Exercise objective> Retype the data from the line with "Open 'uvedený účel' link in lower consent" up to and including the line with "Action: point(288,92)", keeping every line as it appears.
-- Start Material for this exercise --
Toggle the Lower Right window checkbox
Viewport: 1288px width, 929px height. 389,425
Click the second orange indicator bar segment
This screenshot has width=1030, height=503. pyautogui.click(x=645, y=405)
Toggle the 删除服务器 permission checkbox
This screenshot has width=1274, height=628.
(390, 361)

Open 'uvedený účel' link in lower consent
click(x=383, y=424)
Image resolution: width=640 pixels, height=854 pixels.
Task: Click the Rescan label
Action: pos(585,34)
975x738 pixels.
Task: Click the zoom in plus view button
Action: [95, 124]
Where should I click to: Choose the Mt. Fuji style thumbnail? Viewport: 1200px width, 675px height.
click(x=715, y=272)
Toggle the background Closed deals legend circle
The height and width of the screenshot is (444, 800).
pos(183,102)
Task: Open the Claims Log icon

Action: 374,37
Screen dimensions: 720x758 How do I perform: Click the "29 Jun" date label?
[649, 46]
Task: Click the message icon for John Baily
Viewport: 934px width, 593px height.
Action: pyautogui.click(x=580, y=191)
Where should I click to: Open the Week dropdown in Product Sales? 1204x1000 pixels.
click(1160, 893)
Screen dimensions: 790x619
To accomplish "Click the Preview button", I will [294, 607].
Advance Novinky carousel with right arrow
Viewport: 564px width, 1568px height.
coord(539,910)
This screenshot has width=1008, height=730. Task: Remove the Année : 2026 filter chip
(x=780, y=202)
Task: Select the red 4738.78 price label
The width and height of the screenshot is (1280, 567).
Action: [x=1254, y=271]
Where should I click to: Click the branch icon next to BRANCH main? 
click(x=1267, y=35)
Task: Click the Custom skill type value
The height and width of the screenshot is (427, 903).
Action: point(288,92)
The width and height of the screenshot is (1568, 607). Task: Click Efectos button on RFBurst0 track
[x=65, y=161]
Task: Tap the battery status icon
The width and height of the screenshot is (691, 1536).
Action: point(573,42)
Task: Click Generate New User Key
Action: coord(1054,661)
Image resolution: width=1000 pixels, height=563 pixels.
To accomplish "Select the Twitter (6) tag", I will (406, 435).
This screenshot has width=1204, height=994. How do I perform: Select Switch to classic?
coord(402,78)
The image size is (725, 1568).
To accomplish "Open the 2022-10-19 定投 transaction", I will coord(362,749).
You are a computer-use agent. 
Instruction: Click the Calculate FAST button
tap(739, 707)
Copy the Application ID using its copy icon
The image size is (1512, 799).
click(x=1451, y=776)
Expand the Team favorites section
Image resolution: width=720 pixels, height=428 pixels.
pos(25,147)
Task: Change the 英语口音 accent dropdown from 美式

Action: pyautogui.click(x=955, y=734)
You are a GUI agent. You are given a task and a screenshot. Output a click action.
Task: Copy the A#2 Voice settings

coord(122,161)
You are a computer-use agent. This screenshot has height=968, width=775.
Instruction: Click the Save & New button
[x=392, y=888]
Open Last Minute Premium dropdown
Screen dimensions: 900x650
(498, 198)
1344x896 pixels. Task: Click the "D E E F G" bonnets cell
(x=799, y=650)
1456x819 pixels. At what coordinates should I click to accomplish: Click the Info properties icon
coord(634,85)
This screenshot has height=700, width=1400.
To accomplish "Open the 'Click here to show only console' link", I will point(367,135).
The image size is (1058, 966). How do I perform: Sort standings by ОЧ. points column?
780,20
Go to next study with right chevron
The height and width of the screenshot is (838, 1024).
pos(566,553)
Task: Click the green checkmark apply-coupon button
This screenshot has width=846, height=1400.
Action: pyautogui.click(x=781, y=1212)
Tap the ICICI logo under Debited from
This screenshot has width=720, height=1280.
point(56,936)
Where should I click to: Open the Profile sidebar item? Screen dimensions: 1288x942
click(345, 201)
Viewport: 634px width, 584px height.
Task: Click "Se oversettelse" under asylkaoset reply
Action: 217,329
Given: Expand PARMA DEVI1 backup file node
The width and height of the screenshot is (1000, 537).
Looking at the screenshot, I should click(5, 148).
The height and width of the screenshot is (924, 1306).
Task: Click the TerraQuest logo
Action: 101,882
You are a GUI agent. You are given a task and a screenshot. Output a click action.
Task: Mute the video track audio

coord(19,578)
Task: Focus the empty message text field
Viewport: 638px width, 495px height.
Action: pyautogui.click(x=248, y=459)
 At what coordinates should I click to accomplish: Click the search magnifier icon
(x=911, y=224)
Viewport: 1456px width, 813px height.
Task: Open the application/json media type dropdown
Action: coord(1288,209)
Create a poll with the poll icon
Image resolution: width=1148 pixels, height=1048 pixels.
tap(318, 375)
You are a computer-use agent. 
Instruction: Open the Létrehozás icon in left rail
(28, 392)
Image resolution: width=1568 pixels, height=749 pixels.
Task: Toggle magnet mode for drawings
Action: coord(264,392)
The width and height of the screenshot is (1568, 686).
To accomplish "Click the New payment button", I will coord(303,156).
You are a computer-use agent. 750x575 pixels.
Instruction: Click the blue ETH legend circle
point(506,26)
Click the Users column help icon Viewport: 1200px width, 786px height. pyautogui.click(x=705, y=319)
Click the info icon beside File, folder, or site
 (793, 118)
-- End Material for this exercise --
Task output>
Open 'uvedený účel' link in lower consent
click(x=383, y=424)
Image resolution: width=640 pixels, height=854 pixels.
Task: Click the Rescan label
Action: pos(585,34)
975x738 pixels.
Task: Click the zoom in plus view button
Action: [95, 124]
Where should I click to: Choose the Mt. Fuji style thumbnail? Viewport: 1200px width, 675px height.
click(x=715, y=272)
Toggle the background Closed deals legend circle
The height and width of the screenshot is (444, 800).
pos(183,102)
Task: Open the Claims Log icon

Action: 374,37
Screen dimensions: 720x758 How do I perform: Click the "29 Jun" date label?
[649, 46]
Task: Click the message icon for John Baily
Viewport: 934px width, 593px height.
Action: pyautogui.click(x=580, y=191)
Where should I click to: Open the Week dropdown in Product Sales? 1204x1000 pixels.
click(1160, 893)
Screen dimensions: 790x619
To accomplish "Click the Preview button", I will [294, 607].
Advance Novinky carousel with right arrow
Viewport: 564px width, 1568px height.
coord(539,910)
This screenshot has width=1008, height=730. Task: Remove the Année : 2026 filter chip
(x=780, y=202)
Task: Select the red 4738.78 price label
The width and height of the screenshot is (1280, 567).
Action: [x=1254, y=271]
Where should I click to: Click the branch icon next to BRANCH main? 
click(x=1267, y=35)
Task: Click the Custom skill type value
The height and width of the screenshot is (427, 903).
Action: point(288,92)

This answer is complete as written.